| EXERCISE REQUIREMENTS |
Reproduce word for word the part of the post about the planet why guest house that runs from "The much maligned guest house is" up to and including "come our way.".

PAGE EXTRACT section start

I’m explaining a few things

…it has not been considered as eligible due mainly to the fact it can be assimilated to a guest house were the words chosen by an MNC to convey their inability to fund our sustainability project a.k.a planet why. We had approached this particular organisation because they promote green and sustainable energy and planet why is first and foremost a green building with negligible carbon emissions.

It is time to explain a few things.

Planet why is certainly a guest house, but it is a guest house with a difference. The much maligned guest house forms only a part planet why which is above all a safe haven for lost forgotten souls like Manu and for those who like little Radha have become a burden to their families. It is a place where they can live and die with dignity, cared for and tended to with love and compassion. The guest house has a dual role: one is to enable us to earn the funds we need to carry on our work and the second is to give to our children of a lesser God a platform where they can be useful by taking on the plethora of small tasks any guest house entails: gardening, kitchen work, housekeeping etc. For how would they live with dignity if they did not feel useful.

It is after much thinking and many false starts that we zeroed on the idea of setting up a guest house as means to sustain ALL our activities. I know it may sound preposterous to many as the word guest house reeks of business and commercial enterprise a far cry from charity and CSR! But I urge you to once again look at the planet why guest house with your heart. I hope and pray it is a huge commercial success when it does come to be! Because every penny earned by it will go in securing the morrows of thousands of children and ensure that project why does not die a natural death, one that would be intrinsically linked to that of its founder.

The much maligned guest house is pwhy’s road to freedom: freedom from the fragile and tedious mode of financing it has known till now: the famous virtual begging bowl! True that the figures look daunting: planet why will need the equivalent of what is needed to run project why for 7 years and that is certainly huge but once it is in existence then pwhy can arry on its present activities and much more without any outside help.

Planet why is a sound proposal, a healthy social enterprise that CSR programmes should look at. Maybe we need to package it in a different way to make it palatable. Maybe we should find a new name for the guest house? I do not know. All I know is that we need another miracle to come our way.

PAGE EXTRACT section end
EXTRACTED INFORMATION section start

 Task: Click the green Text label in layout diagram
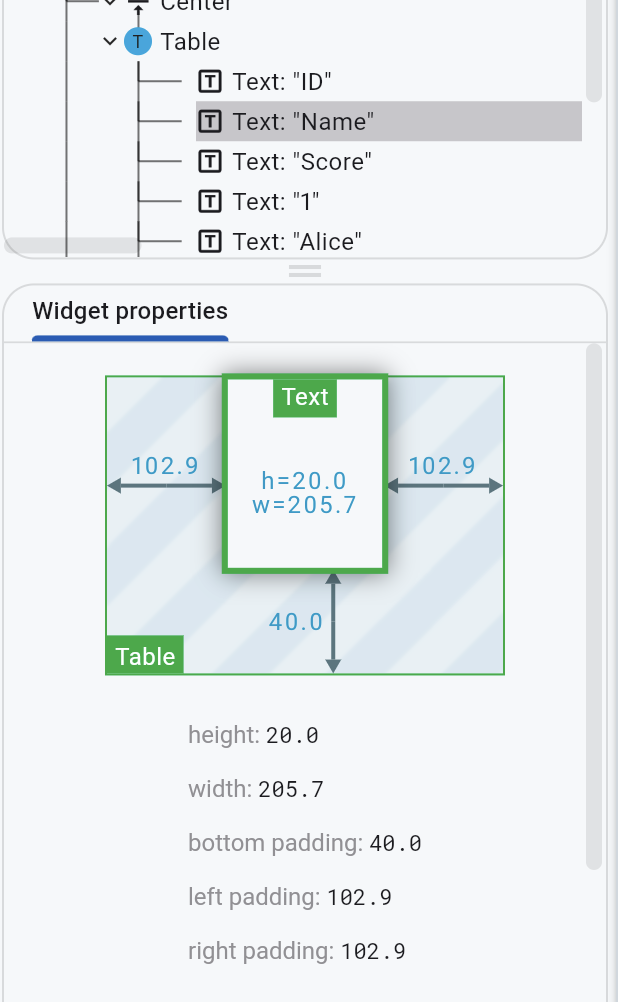305,397
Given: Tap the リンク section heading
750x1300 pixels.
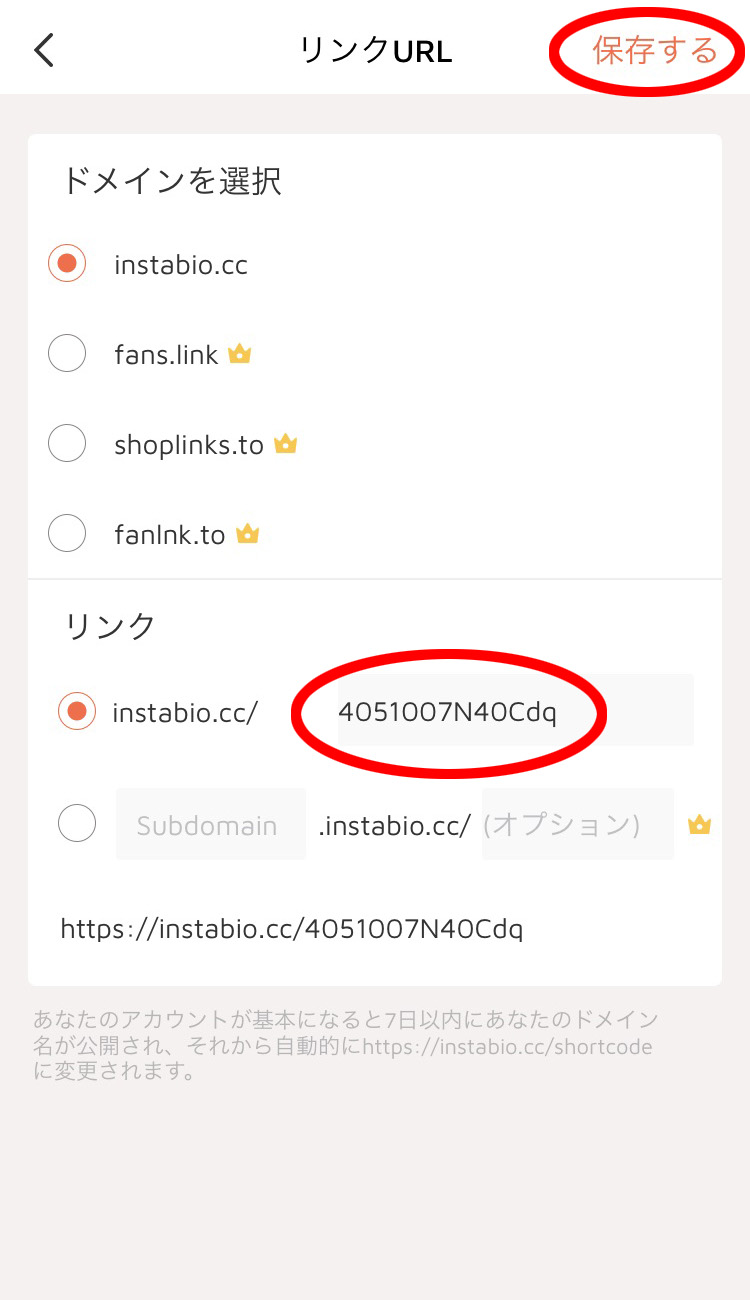Looking at the screenshot, I should pyautogui.click(x=111, y=626).
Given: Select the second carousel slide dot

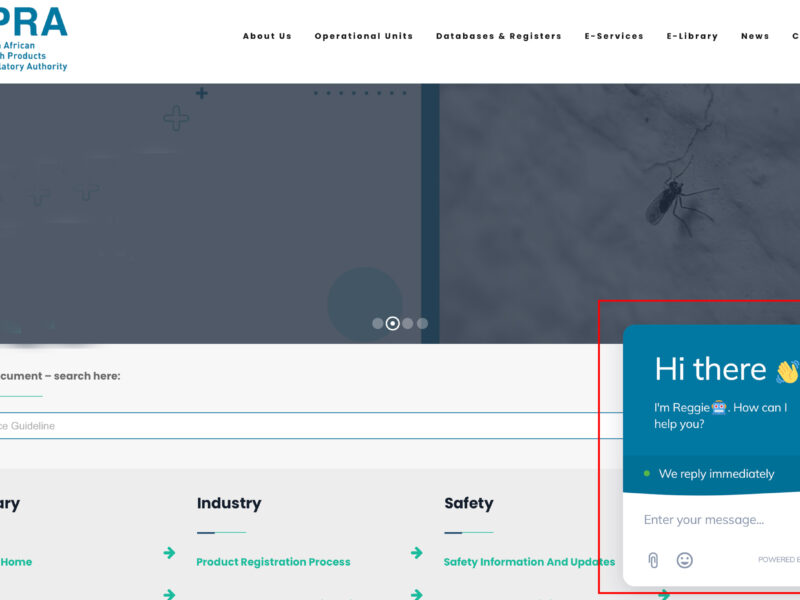Looking at the screenshot, I should pos(392,323).
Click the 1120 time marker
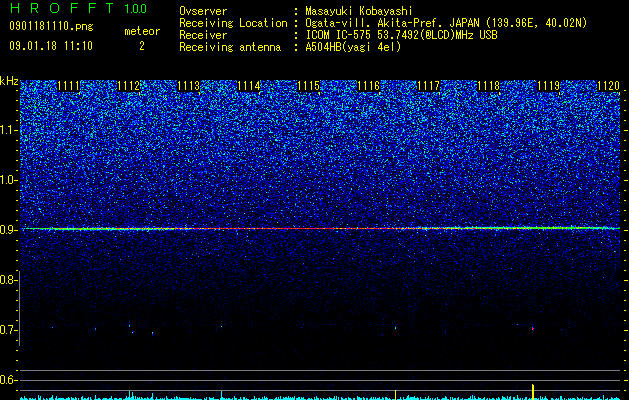The height and width of the screenshot is (400, 629). 609,86
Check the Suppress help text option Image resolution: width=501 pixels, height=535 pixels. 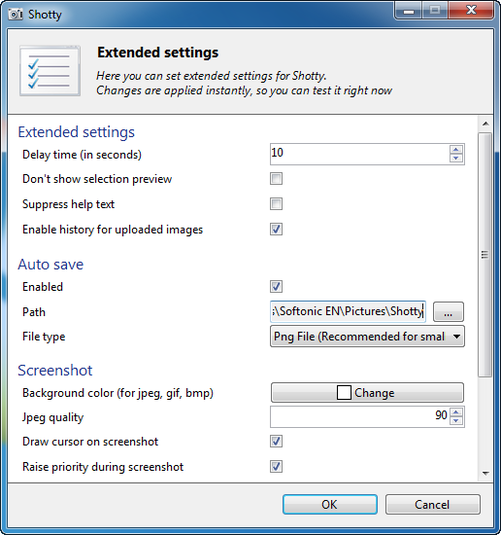pos(276,204)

EXTRACTED INFORMATION section end

| TASK ANSWER |
The much maligned guest house is pwhy’s road to freedom: freedom from the fragile and tedious mode of financing it has known till now: the famous virtual begging bowl! True that the figures look daunting: planet why will need the equivalent of what is needed to run project why for 7 years and that is certainly huge but once it is in existence then pwhy can arry on its present activities and much more without any outside help.

Planet why is a sound proposal, a healthy social enterprise that CSR programmes should look at. Maybe we need to package it in a different way to make it palatable. Maybe we should find a new name for the guest house? I do not know. All I know is that we need another miracle to come our way.